For the last event of the inaugural year of the Wake Audubon Young Naturalist’s Club we decided to keep things close, and not just close in the sense that we stayed in Wake County at the State Natural Science Museum’s Prairie Ridge Ecostation, though we did that.  But close in the sense that we were going to get the birds for which we’d traveled all over the state before right in our hands.  The banding station there has been a staple of my blog for some time, and while we don’t typically get anything really rare, keeping track of the regular birds occasionally produces some surprises.

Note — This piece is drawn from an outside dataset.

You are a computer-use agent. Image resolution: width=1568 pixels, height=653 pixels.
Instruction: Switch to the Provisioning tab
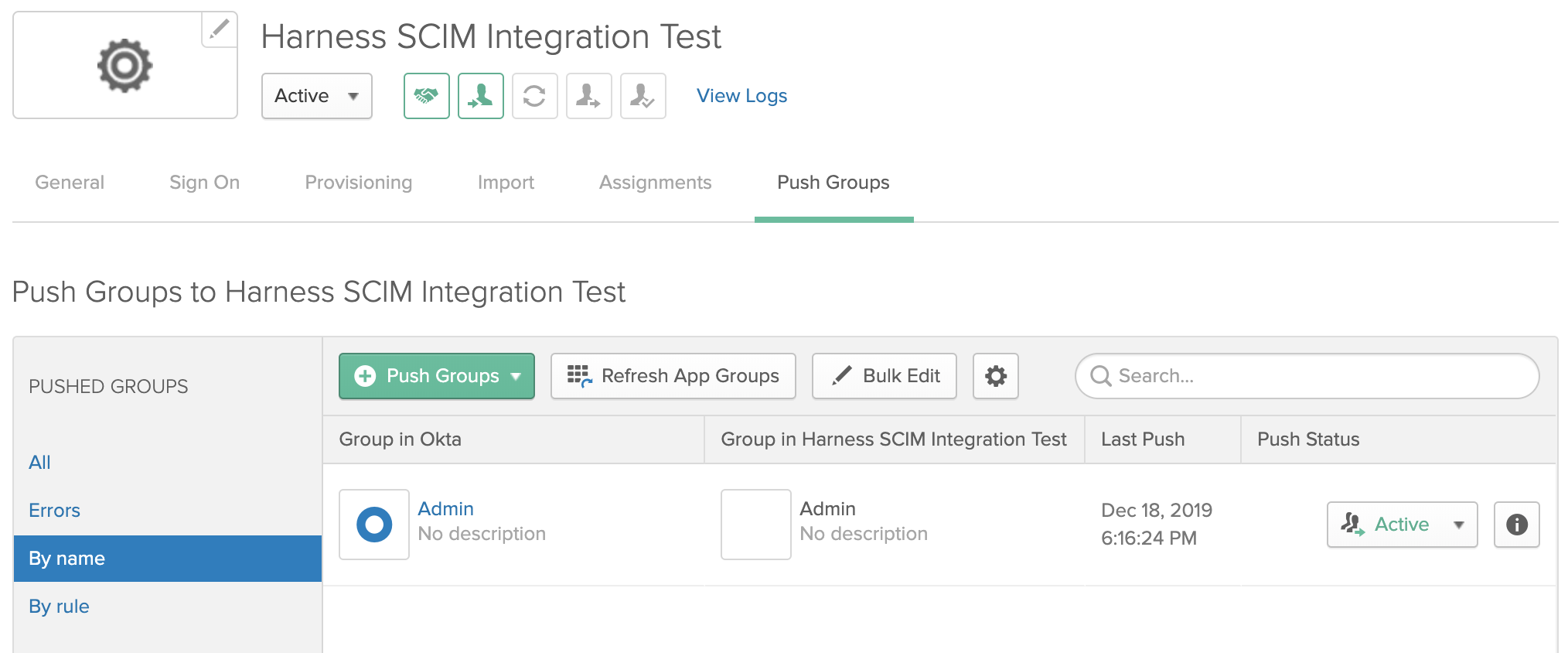[358, 183]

For instance, Prairie Ridge is again host to a wintering Loggerhead Shrike.  Though we spotted it, the bird sadly avoided our nets.  It did, however, rechristen the Hackberry tree that had served as its larder last year.  There were a couple juicy beetle larva impaled on the two-inch spines.  Hopefully, it’s a sign that the birds is marking its territory and intending to stay the season.

Grub a la Shrike

But banding was the name of the game, and even the hardest-heartened young person (not that we have any of those in this group already predisposed to dig this stuff) cannot help but be amazed with the opportunity to hold a bird. Fortunately, though we started slow once the morning winds died down we started getting birds in the nets regularly.  Enough so that every individual got an opportunity to hold and release a bird, and in many cases several.  The mockingbirds were big hits because of their personality.  They never seem to give up and accept their fate, like other birds we’d netted, continuing to squawk and scream through the entire process.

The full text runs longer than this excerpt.